Saturday, July 15, 2006

Butt Rape Under The Big Top


A good majority of people who have been raped by clowns are not amused by them anymore. I can attest to the revulsion felt by those who have been brutally attacked by these seemingly harmless and childlike people because I too suffered an encounter which I have mostly blocked from my memory. Only flashes of what occurred continue to tumble around in my head, but those haunting images have seared my very soul. I can still hear the laughter, the disgusting panting and the incessant honking of the big bulb nose as the clown satisfied himself. Luckily, I don't recall the money shot. Now when I see clowns I feel the frustrated sickness envelope me in a cloud that is as inescapable as death and as revolting as man-on-man, lube-free sex in a Eurovan in the blinding mid-summer heat of an East Texas July afternoon.
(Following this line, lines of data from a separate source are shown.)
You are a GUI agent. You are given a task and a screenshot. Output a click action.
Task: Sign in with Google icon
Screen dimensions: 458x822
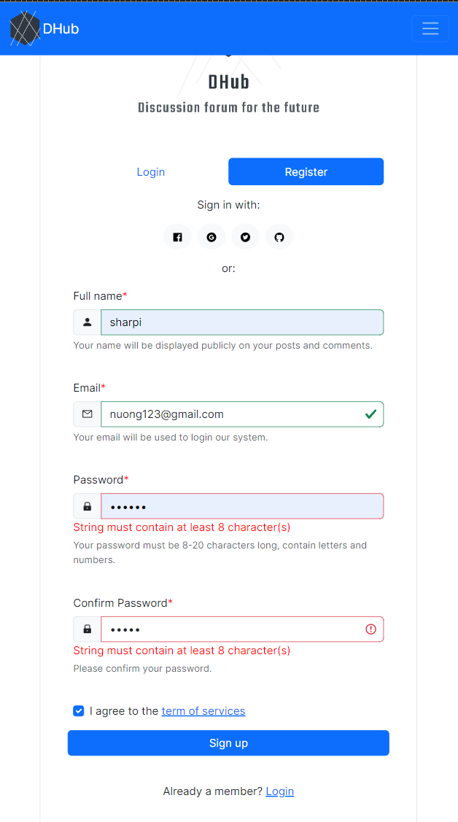click(211, 237)
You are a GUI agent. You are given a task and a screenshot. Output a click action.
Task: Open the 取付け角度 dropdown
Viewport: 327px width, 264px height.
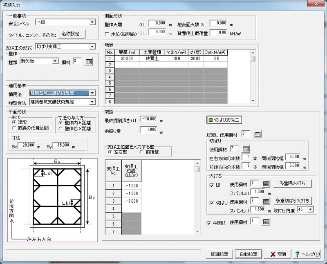[x=311, y=210]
Of course, I may have been partially to blame for what happened to me, but I still do not think wearing cut off jean shorts and a tummy shirt is any excuse for what followed. Though I now believe that had I picked anything else off my closet floor that day I might have avoided an unpleasant date with destiny. I have heard rumors that clowns are on the move, leaving the saftey they find in larger urban centers and descending upon quiet, helpless towns. This must be stopped. If you decide to kill one, before they die I want you to tell them Buff Tan Honky sends his regards.